> [What is expected]
Answer these from the text below on litigators as business advisers:
(a) What narrative does the text say has plagued litigators for decades?
(b) Who discusses in "Winning Legally" how the law can be used as a tool to create value?
(c) What are commercial clients becoming more aggressive about overseeing?

Every commercial dispute is a business problem requiring a business solution. The gun for hire narrative has plagued litigators for decades. Clients have used litigators when trouble arises, and once the trouble has been solved, litigators—for the most part—provide no further value to the client. Clients have expanded their interests in what they expect from their attorneys. A major interest that is sweeping throughout boardrooms across the nation is the need for lawyers to do more than just solve disputes. Instead, there is a need for litigators to become business advisers and effective risk managers. Litigators must use the law as a tool to provide value-based solutions to clients’ commercial disputes while also providing risk assessments that provide long-term value to prevent future disputes from arising. In “Winning Legally,” Constance Bagley discusses how the law can be used as a tool to create value rather than be a hindrance. She says, “the legal system embodies the rules of the game within which managers work to create value and manage risk.” Additionally, commercial clients are becoming more aggressive about overseeing their attorneys’ billables. To break from the stereotypical “gun for hire” stigma, litigators must become effective business advisers who provide business solutions—not just settle legal disputes.

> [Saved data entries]
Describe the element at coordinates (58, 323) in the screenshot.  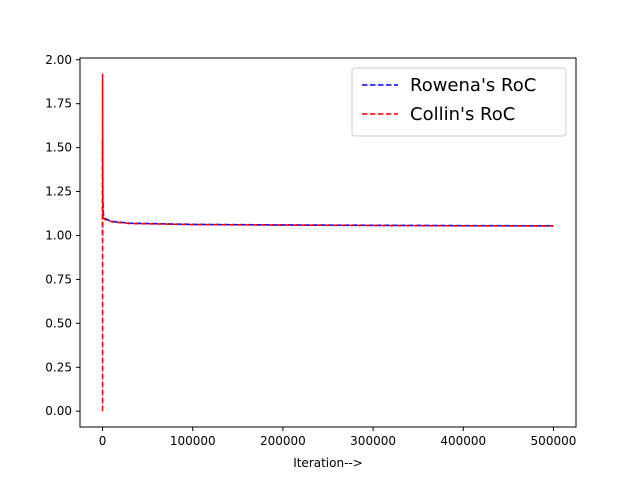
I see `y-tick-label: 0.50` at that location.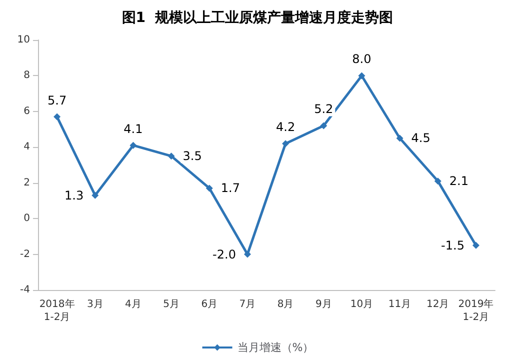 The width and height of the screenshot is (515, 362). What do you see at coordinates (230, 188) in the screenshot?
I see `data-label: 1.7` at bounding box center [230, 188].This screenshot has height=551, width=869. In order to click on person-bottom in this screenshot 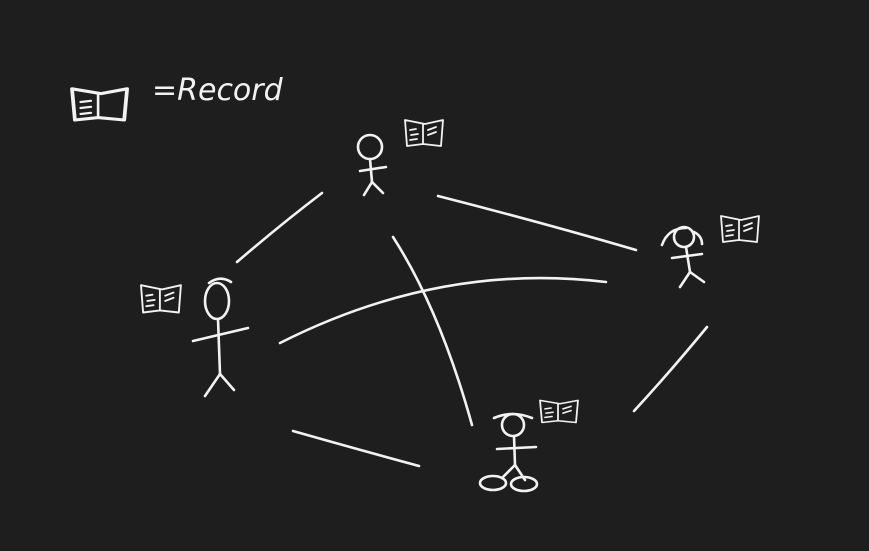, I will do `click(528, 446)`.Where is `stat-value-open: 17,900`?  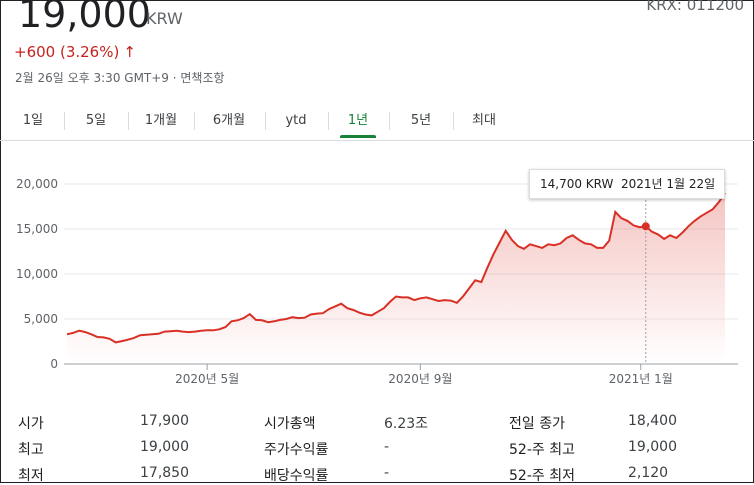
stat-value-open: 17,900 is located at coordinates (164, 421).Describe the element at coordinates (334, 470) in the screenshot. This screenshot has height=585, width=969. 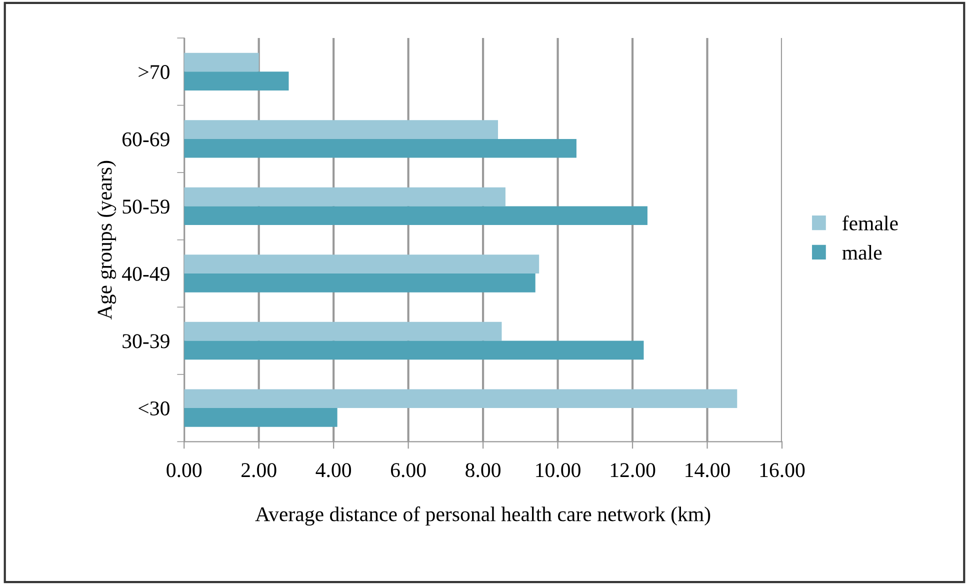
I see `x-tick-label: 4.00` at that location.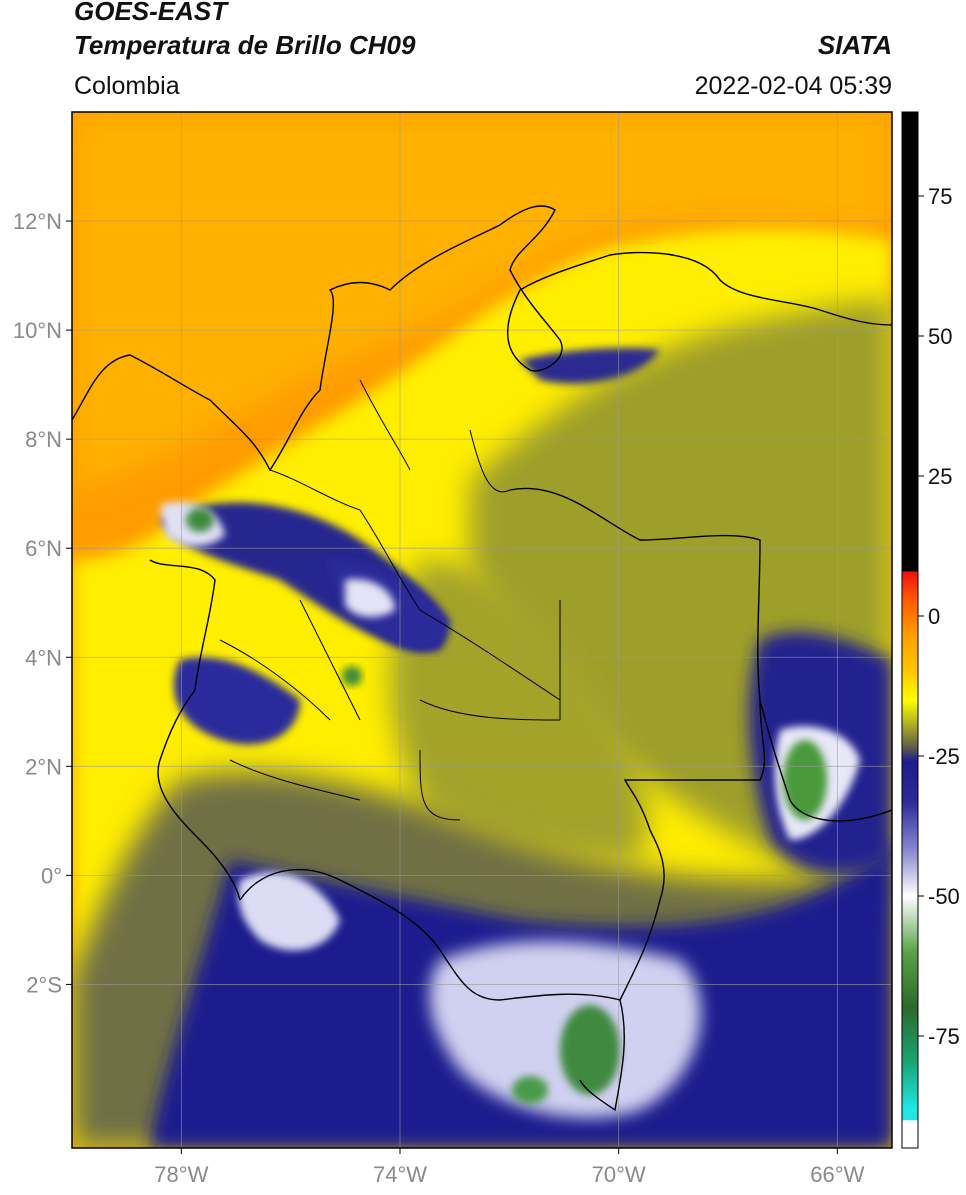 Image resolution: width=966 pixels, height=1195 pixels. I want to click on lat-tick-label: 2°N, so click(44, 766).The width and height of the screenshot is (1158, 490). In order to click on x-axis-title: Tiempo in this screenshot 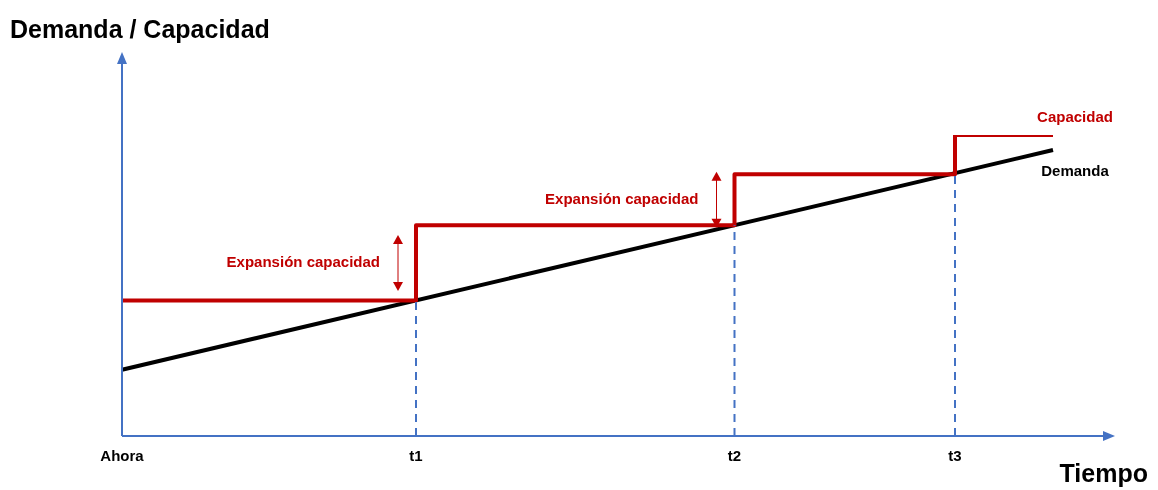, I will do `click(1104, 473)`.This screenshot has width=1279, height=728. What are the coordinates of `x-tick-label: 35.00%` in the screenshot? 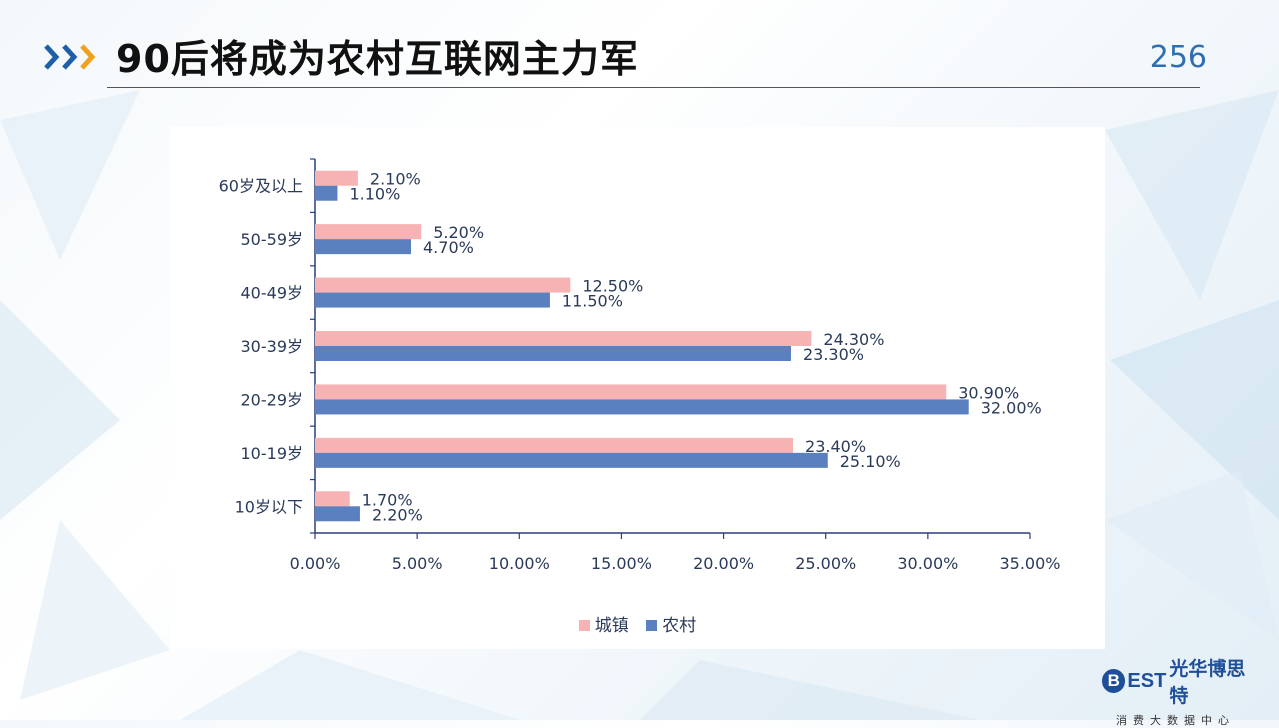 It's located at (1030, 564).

> [Answer space]
(a) The "gun for hire" narrative
(b) Constance Bagley
(c) Their attorneys' billables